Communities, which is based in Silver City and has been around since 1997. (Ben passed out a flyer about the Bayard Community Garden project.) This non-profit started because there needed to be a voice for small, geographically isolated rural communities. Locally they do a lot of work in southwest New Mexico— Catron, Grant and Luna counties. Remote communities in New Mexico have a high dependence on federal funding. For example, WNMU receives between $15 and $20 million a year for their budget from federal sources; the Hospital receives about 70 to 80 percent of its annual budget from federal sources; our school system receives
about 30 percent of their funds from federal sources. This doesn’t mention all the grant programs, utility help and food programs. These are parts of the reason we are able to have our really vibrant, progressive, isolated community.
He wanted to talk about the Frontier Food Hub and the Bayard Community Garden project today. New Mexico is among the leaders in food insecurity. Luna county by some measures is
the most food insecure county in the whole country. We don’t have a lot of food production; pretty much all of our food gets imported.
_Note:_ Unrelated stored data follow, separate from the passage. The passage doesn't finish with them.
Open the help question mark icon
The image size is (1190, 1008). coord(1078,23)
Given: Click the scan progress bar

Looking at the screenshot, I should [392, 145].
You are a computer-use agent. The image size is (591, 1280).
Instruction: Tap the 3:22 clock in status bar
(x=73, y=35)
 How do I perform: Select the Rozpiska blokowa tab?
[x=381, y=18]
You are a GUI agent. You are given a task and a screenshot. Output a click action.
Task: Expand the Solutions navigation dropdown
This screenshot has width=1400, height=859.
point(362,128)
The empty grocery store shelves during the COVID pandemic made a lot of people aware that we don’t have control over our own food production or the federal or state authorities that allocate food to our community. In 2014 several organizations started the Grant County Food Policy Council so we could figure out how to improve this situation. Founding members of The Commons started this Council, and we eventually merged. We have farmers, ranchers, nurses, public health professionals, parents, teachers,
nutritionists and many others around the region all coming together to try to figure out response to the food insecurity problem. Farmers said we would have more farmers if we had more market. So they did a feasibility study with farmers and ranchers to see what they needed to grow their business and to stay in business, what would make life easier for them. We looked at the food pantry system and measured the quantity of food coming out of them for an entire summer.
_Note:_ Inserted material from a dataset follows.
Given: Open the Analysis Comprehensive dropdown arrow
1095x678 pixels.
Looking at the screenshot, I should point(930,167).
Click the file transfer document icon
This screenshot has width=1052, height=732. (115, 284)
There is an issue with the food coming to these pantries and again we don’t get to make the decisions regarding them. However, when we band together and make noise together, and have
data to support it, we can start shifting things. So we put all our data together and formed Frontier Food Hub, which was meant to be a dynamic intervention for our food system to address food insecurity and economic downturn. We work with 50 to 60 farmers and ranchers every year across the region. We provide a lot of consultation. We segregate, which means we take their food together, bring it to our warehouse, pack it, and market it across the state. Now a farmer in Lordsburg has access to markets all over the state at no additional cost. We have been able to pay out over $2.5 million to these farmers and ranchers and contributed to their sustainability in New Mexico.
One of our projects is the southwest New Mexico Seed Library. There our about 10 locations now and we have thousands and thousands of native seed varieties as a free resource to farmers and gardeners in the region.
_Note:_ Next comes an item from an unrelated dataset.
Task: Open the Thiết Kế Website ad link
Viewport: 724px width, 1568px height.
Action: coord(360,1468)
We have distributed over a million pounds of food to food pantries to supplement what they get from Roadrunner. We are now the main distributor of local food in southern New Mexico.
We worked with our community and decided we wanted to build a greenhouse training center and community garden to help train future farmers. We partnered with WNMU on design and
got funded to do this which is in the mining district. We chose the mining district because they get less resources than Silver City does. We were able to get this very competitive funding after
applying for it three years in a row. Everything we are doing is focusing on the community and their involvement. As of April 1, this grant was suspended by the new administration. This is a
four year, $400,000 grant, and we are currently in the middle of year two. We are unsure if we can get this unsuspended. We have been engaging with our entire New Mexico congressional delegation, journalists, and with attorneys, but our future is unsure. We are good until June 30. What we do know is that crises like this make you realize what you are fighting for. Ben stated that we are going to continue fighting for this. The city is behind us; people are behind us.
After a question and answer period, Art adjourned the meeting.